--- start Given information ---
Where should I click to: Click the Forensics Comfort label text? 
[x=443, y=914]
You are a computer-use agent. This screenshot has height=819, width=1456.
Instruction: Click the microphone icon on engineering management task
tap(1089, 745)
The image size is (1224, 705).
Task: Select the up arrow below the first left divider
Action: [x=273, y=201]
--- end Given information ---
## Prompt
Extract each line of the entries above that contains the word "Click".

## Correct output
Where should I click to: Click the Forensics Comfort label text? 
Instruction: Click the microphone icon on engineering management task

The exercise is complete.